Markets Tank, but Off Monday Lows; Plus TWLO, PLTE & More

Mark Vickery
·3-min read

We saw the start of the concerns affecting the market in early trading Monday before the opening bell: European countries enduring a “second wave” of Covid-19 virus cases was leading to lower guidance from tech giants like SAP SAP. This put pre-market trading here at home into the red, around -350 on the Dow, -120 on the Nasdaq and -40 on the S&P 500.

From there, things got worse: vanishing enthusiasm for a stimulus deal passing Congress helped the major indexes hit day lows mid-afternoon, before recovering somewhat. We closed with the worst single trading day since early September: Dow -650 points, -2.3%; the S&P 500 -64, -1.86%; and the Nasdaq -189, -1.64%. For the Nasdaq, it’s the seventh close lower in the past 10 sessions. The Dow has managed to lose its entire gains from October so far. All 11 sectors on the S&P 500 finished lower.

New Home Sales fell 3.5% month over month in today’s latest report to 959K for the month of September, missing analyst estimates for over a million new units sold. That said, this metric maintained a robust 32% growth year over year. Seasonality plays a part, of course, as fewer new homes are built and sold in colder months, but the real story here makes these headlines more palatable: annual supply is down 32% from a year ago.

Shortages in land and labor — hindered, like so many other things, by the “shelter in place” initiatives to combat the pandemic earlier this year — have led to the shortfall. But the good news here is that demand is not the problem; things like higher prices for building materials, along with a shortage of plots and new structures, are what kept these figures down last month. PulteGroup PHM sold off 3.5% in regular trading.

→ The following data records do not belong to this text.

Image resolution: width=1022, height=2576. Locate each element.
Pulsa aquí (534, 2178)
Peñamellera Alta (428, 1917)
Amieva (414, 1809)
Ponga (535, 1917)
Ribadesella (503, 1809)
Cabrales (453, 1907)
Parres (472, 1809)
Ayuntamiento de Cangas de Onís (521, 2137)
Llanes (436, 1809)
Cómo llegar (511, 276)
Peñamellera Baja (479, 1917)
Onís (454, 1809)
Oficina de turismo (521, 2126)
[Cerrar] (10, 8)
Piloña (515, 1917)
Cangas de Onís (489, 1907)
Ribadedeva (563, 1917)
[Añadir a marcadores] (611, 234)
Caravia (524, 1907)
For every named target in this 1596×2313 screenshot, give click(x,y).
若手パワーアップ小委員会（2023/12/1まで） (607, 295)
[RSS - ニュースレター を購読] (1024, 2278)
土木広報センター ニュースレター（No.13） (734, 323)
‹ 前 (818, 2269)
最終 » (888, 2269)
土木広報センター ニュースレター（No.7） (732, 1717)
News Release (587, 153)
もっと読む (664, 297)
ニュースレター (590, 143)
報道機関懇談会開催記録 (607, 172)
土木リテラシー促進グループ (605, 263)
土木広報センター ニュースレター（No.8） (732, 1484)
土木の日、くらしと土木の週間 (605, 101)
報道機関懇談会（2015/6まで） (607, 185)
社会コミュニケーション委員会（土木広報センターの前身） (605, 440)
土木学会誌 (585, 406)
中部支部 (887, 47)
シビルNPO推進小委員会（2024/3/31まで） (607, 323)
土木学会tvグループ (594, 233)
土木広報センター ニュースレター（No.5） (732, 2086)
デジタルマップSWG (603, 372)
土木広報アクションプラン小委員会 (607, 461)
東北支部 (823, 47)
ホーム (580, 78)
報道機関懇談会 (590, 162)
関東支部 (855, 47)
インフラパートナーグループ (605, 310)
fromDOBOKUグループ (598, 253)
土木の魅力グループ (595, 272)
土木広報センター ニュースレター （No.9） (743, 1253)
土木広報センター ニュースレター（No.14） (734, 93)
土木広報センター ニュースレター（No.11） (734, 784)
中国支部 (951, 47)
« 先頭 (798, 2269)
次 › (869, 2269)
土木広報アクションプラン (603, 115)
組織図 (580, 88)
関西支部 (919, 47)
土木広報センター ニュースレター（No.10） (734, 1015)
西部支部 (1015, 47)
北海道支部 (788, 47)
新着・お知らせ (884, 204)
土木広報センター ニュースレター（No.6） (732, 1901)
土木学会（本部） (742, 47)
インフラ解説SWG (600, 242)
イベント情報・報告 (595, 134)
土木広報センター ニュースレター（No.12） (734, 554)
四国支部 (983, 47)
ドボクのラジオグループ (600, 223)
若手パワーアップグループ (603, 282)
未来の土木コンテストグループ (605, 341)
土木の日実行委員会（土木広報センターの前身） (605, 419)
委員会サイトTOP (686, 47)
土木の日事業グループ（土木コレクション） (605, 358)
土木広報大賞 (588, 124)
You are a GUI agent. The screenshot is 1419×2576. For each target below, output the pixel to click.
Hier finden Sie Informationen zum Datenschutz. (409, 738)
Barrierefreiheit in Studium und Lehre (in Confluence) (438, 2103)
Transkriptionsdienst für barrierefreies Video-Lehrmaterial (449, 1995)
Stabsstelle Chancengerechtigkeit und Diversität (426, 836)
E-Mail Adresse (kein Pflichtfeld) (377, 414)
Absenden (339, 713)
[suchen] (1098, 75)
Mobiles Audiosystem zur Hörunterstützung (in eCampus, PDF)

Cloud platform company Twilio TWLO posted a big beat on its Q3 bottom line Monday afternoon, swinging to a profit of $0.04 cents per share from the Zacks consensus of -$0.05 per share, on quarterly sales of $448 million — up 52% year over year and well beyond the $405 million our analysts were expecting. Active Customer Accounts grew 21% year over year, and the company now expects revenues of between $450-455 million in Q4; the Zacks consensus had been $428 million.

On the earnings side, Twilio is no stranger to big earnings beats. The company has never missed an estimate on its bottom line since its IPO in 2016, with a trailing four-quarter average earnings beat of more than 200%. We expect this earnings report will spur analysts to raise estimates for Q4 and take Twilio’s Zacks Rank up from a #4 (Sell) issued prior to the earnings beat.